*文書セクション*.
---

外国語の勉強をスタートしたばかりの時は、とにかく色々な単語を覚えていきながら簡単な文を読んだりリスニングを鍛えるような「インプット」の練習が中心になる。この時期はとにかく反復して読んだり聞いたりしながら辞書をこまめに引くことで「構文や文型を適切に見分けられて、出てくる単語の意味を全て理解すること」が大切になる。

その後、語彙と構文の知識が増えてくると徐々に自分の意見を話したり書いたりしたくなってくる。しかしいざ自分の考えを外国語で表現しようとしても、インプットから得た知識だけだと的確な構文や単語が思いつかずにフリーズしてしまうことが珍しくない。仮にいくつかの表現を思いついたとしても「似ている表現や単語の中でどれを使えばいいのか?」が分からなくて詰まってしまうことも多い。

Binh Ngo (2020)の最大の強みは、このような「類似表現の使い方の違い」を丁寧に解説してくれる点だ。一例を以下に挙げてみよう。

複数表現:những vs. các
「〜し終える」:hết vs. xong
選択表現:hoặc là vs. hay là
名詞+疑問詞:N gì vs. N nào
逆接表現:nhưng vs. mà

これらは個々の単語レベルの比較だが、「呼称の種類と選択方法」のような多くの表現の中からの選択や「類別詞が必要な名詞と不要な名詞」「命令文の種類と選択方法」など構造・構文レベルでの選択も解説してある。筆者の長年のベトナム語教授経験が生きているためだろうか、これらの解説は私たち学習者が抱える疑問に実にうまく刺さる。

---

*データセット内容*.
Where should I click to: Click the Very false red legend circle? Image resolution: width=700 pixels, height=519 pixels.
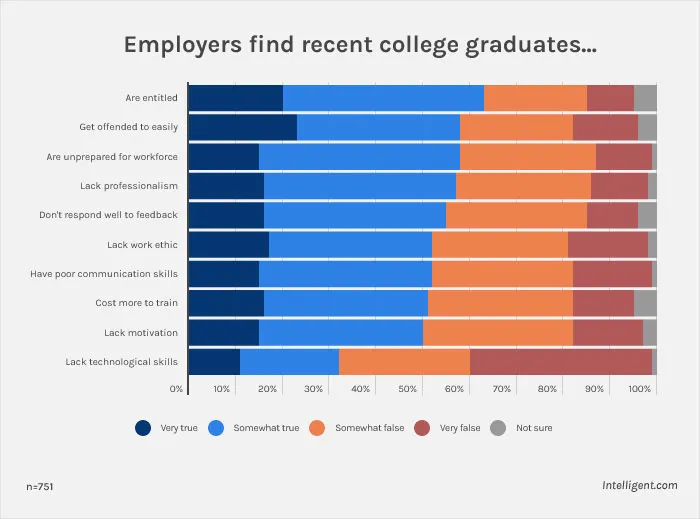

---

*目標*. 文書セクションの全文を、一字も変えずにそのまま出力せよ。 回答の根拠は文書セクションの記述だけに限ること。

*回答*.
外国語の勉強をスタートしたばかりの時は、とにかく色々な単語を覚えていきながら簡単な文を読んだりリスニングを鍛えるような「インプット」の練習が中心になる。この時期はとにかく反復して読んだり聞いたりしながら辞書をこまめに引くことで「構文や文型を適切に見分けられて、出てくる単語の意味を全て理解すること」が大切になる。

その後、語彙と構文の知識が増えてくると徐々に自分の意見を話したり書いたりしたくなってくる。しかしいざ自分の考えを外国語で表現しようとしても、インプットから得た知識だけだと的確な構文や単語が思いつかずにフリーズしてしまうことが珍しくない。仮にいくつかの表現を思いついたとしても「似ている表現や単語の中でどれを使えばいいのか?」が分からなくて詰まってしまうことも多い。

Binh Ngo (2020)の最大の強みは、このような「類似表現の使い方の違い」を丁寧に解説してくれる点だ。一例を以下に挙げてみよう。

複数表現:những vs. các
「〜し終える」:hết vs. xong
選択表現:hoặc là vs. hay là
名詞+疑問詞:N gì vs. N nào
逆接表現:nhưng vs. mà

これらは個々の単語レベルの比較だが、「呼称の種類と選択方法」のような多くの表現の中からの選択や「類別詞が必要な名詞と不要な名詞」「命令文の種類と選択方法」など構造・構文レベルでの選択も解説してある。筆者の長年のベトナム語教授経験が生きているためだろうか、これらの解説は私たち学習者が抱える疑問に実にうまく刺さる。